Saturday, 13 July 2019

A Commercial About Commercials

Television had a problem in 1959. It was called the Quiz Show Scandal.

What a less jaded and cynical society were we in the ‘50s. We trusted television. Television was our friend. But then television betrayed us. We discovered we had been lied to and what was airing on those big-money game shows with real people was all fake.

Broadcasting, like any business with huge money involved, preferred to make sure the government didn’t interfere with its inward cash flow, promising self-regulation. It had to move fast when the quiz show scandal finally outraged everyone (including politicians who saw “hearings” as a way to score vote-equalling PR points). So the National Association of Broadcasters created the Television Information Office, kind of at arm’s length, designed to provide information about the industry. It began a PR campaign as well. And cartoons were part of it.

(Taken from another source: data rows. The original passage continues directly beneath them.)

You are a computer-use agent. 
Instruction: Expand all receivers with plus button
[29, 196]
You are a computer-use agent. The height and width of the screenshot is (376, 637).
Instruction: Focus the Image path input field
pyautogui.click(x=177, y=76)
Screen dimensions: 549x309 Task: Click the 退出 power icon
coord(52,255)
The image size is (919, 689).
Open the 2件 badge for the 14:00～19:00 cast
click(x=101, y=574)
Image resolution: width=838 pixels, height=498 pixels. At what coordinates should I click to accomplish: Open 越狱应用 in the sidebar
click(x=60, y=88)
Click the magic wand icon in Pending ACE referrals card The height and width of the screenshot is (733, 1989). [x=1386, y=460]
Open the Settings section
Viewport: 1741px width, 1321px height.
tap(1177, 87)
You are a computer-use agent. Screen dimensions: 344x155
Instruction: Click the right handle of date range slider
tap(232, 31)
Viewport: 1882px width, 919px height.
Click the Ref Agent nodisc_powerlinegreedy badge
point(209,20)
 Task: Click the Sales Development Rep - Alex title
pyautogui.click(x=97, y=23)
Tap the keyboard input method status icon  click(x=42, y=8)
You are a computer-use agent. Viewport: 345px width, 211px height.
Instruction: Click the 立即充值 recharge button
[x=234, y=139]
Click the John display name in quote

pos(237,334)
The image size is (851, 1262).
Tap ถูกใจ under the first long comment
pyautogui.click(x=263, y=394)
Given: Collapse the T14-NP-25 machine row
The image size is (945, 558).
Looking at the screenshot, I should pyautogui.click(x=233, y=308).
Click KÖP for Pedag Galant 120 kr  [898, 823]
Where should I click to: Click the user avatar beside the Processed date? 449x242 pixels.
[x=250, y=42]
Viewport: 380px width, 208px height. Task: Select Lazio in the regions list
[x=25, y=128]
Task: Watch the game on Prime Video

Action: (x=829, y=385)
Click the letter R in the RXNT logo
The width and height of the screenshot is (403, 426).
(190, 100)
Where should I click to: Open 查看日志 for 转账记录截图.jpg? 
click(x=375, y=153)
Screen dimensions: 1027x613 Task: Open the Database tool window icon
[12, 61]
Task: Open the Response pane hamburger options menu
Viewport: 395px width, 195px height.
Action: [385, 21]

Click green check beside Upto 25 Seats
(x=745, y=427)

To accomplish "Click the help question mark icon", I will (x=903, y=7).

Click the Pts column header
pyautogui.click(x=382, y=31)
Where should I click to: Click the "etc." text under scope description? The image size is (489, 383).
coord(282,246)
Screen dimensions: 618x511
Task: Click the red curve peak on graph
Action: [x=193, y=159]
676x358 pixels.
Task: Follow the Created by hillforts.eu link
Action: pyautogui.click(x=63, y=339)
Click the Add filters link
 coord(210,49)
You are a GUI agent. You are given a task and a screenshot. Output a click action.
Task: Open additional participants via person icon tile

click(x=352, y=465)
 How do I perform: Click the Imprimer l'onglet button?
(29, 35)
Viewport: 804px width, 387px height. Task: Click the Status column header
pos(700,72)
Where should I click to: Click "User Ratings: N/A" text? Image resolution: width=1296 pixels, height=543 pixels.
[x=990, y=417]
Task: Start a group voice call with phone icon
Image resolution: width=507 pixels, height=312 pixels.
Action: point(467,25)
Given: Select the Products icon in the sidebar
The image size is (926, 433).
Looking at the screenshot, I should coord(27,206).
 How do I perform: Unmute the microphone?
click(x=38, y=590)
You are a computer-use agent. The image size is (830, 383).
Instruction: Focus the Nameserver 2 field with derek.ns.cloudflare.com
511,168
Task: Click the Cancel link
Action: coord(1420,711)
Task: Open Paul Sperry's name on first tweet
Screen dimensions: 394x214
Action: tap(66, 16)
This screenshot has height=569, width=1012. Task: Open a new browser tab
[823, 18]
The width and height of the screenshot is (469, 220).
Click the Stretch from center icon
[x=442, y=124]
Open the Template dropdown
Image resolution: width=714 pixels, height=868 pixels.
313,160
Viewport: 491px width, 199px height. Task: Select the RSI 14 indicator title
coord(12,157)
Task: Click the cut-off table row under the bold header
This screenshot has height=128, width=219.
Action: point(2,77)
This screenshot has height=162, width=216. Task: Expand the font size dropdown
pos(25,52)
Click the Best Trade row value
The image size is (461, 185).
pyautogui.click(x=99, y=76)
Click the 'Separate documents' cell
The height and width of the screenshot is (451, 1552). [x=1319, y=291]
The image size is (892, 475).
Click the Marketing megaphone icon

Those of you who grew up in the 1960s and early ‘70s will remember stations would occasionally show a slide of the NAB’s “Seal of Good Practice” and a booth announcer would explain how the station followed the Television Code, etc. (I haven’t a clue when stations stopped doing that). In addition, in 1960 the TIO hired advertising agency McCann-Erickson to come up with two one-minute and two 20-second spots to explain the Code.

Broadcasting magazine goes into great length about the TIO and NAB in its issue of September 26, 1960. Unfortunately, it didn’t reveal what company received the contract to make the animated spots. It did, however, post frames along with some dialogue.(My wild guess is they were done in New York).

Whether the actual PSAs from this campaign are hidden away on the internet, I have no idea. But I have an affection for 1950s industrial and commercial cartoon designs and that’s the reason behind this post. You can see that these designs are turning away from the really angular and highly-stylised ones of the ‘50s.

Commercial and public service animation is a huge subject to cover. I don’t know how big the interest is, but it would be great to see more study and research done on the topic. Thunderbean Animation has come out with collections of non-theatrical films from that era and, some time ago, Amid Amidi put out the book “Cartoon Modern” with some examples of beautiful and brilliant designs, but so much more could be done.


  1. According to Wiki, the Code began to falter in the 70s, and was eliminated altogether in 1983.

    1. The Television Code was struck down by a Federal Trade Commission enquiry (Alberto-Culver Co. v. National Association of Broadcasters, to be exact) which found that provisions controlling advertising time and rates, particularly in prime time, were found to be inconsistent and incompatible with free-market articles of faith.

  2. My wild guess on those spots is that they were done by Pintoff Productions.